バスケットボールの最も花形スタッツといえば、得点です。
バスケットボール選手がチームの勝利に貢献するために行うプレーはアシストやリバウンド、スタッツに残らないディフェンスの頑張りなどさまざまありますが、やはり分かりやすくチームに貢献できるスタッツが得点です。
バスケットボールの試合で得点といえば、20点とればしっかりと活躍、30点とれば大活躍、40点とれば大爆発というようなイメージですが、長いバスケの歴史の中ではとんでもない記録が生まれます。

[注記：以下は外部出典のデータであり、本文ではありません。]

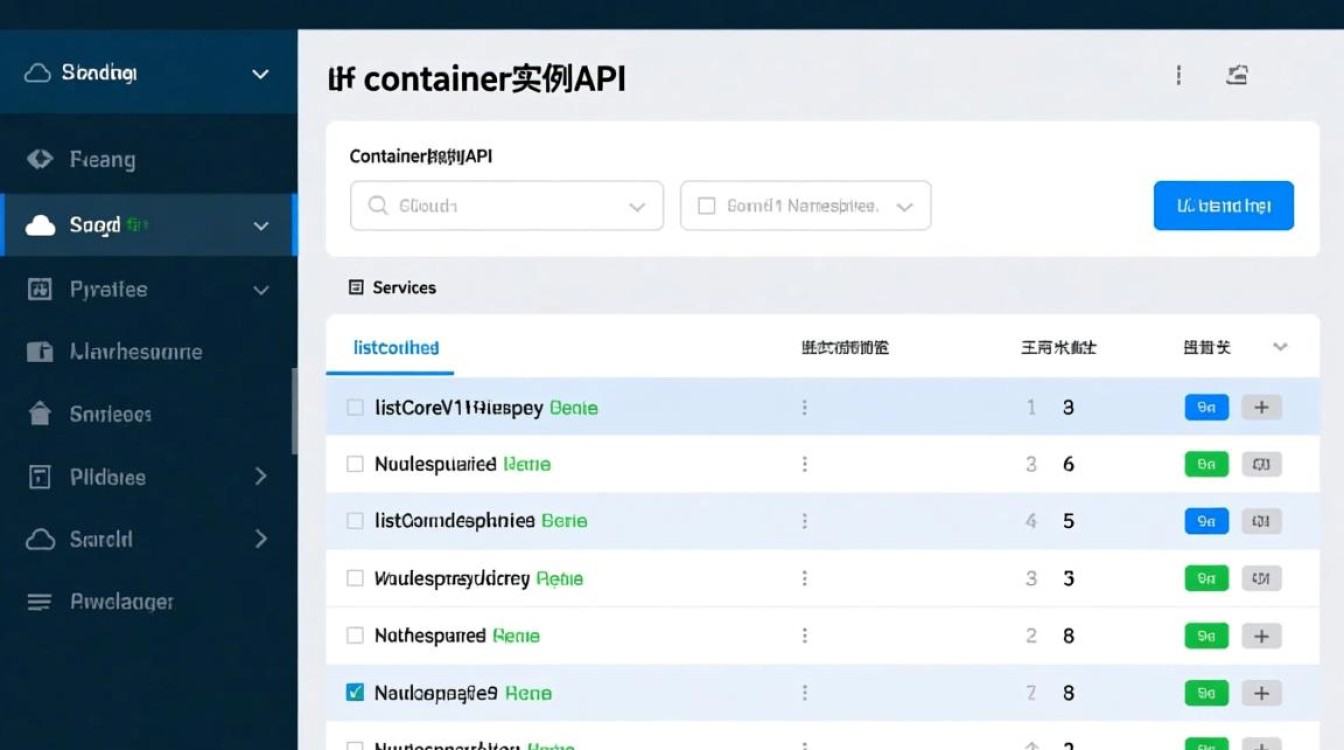Open the cloud service icon in sidebar
The height and width of the screenshot is (750, 1344).
(x=41, y=225)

そこでこのページでは、NBAの試合での1試合の歴代得点記録について紹介します。
1試合歴代得点ランキング
順位 | 得点 | 選手 | チーム | 年 |
1 | 100 | ウィルト・チェンバレン | フィラデルフィア・ウォリアーズ | 1962 |
2 | 81 | コービー・ブライアント | ロサンゼルス・レイカーズ | 2006 |
3 | 78 | ウィルト・チェンバレン | フィラデルフィア・ウォリアーズ | 1961 |
4 | 73 | ウィルト・チェンバレン | フィラデルフィア・ウォリアーズ | 1962 |
– | 73 | ウィルト・チェンバレン | サンフランシスコ・ウォリアーズ | 1962 |
– | 73 | デイビット・トンプソン | デンバー・ナゲッツ | 1978 |
8 | 72 | ウィルト・チェンバレン | サンフランシスコ・ウォリアーズ | 1962 |
9 | 71 | エルジン・ベイラー | ロサンゼルス・レイカーズ | 1960 |
– | 71 | デイビッド・ロビンソン | サンアントニオ・スパーズ | 1994 |
– | 71 | デイミアン・リラード | ポートランド・トレイルブレイザーズ | 2023 |
– | 71 | ドノバン・ミッチェル | クリーブランド・キャバリアーズ | 2023 |
13 | 70 | ウィルト・チェンバレン | サンフランシスコ・ウォリアーズ | 1963 |
– | 70 | デビン・ブッカー | フェニックス・サンズ | 2017 |
– | 70 | ジョエル・エンビード | フィラデルフィア・76ers | 2024 |
16 | 69 | マイケル・ジョーダン | シカゴ・ブルズ | 1990 |
17 | 68 | ウィルト・チェンバレン | フィラデルフィア・76ers | 1967 |
– | 68 | ピート・マラビッチ | ニューオリンズ・ジャズ | 1977 |
19 | 67 | ウィルト・チェンバレン | フィラデルフィア・ウォリアーズ | 1961 |
– | 67 | ウィルト・チェンバレン | フィラデルフィア・ウォリアーズ | 1962 |
– | 67 | ウィルト・チェンバレン | フィラデルフィア・ウォリアーズ | 1962 |
– | 67 | ウィルト・チェンバレン | サンフランシスコ・ウォリアーズ | 1963 |
23 | 66 | ウィルト・チェンバレン | ロサンゼルス・レイカーズ | 1969 |
24 | 65 | ウィルト・チェンバレン | フィラデルフィア・ウォリアーズ | 1962 |
– | 65 | ウィルト・チェンバレン | フィラデルフィア・ウォリアーズ | 1962 |
– | 65 | ウィルト・チェンバレン | フィラデルフィア・76ers | 1966 |
– | 65 | コービー・ブライアント | ロサンゼルス・レイカーズ | 2007 |
この表からわかるように、70点以上という「異常」なスタッツも75年以上続くNBAの歴史では何回か記録されていることがわかります。また、「ウィルト・チェンバレン」という異常なスタッツを残し続けている選手がいることもわかるでしょう。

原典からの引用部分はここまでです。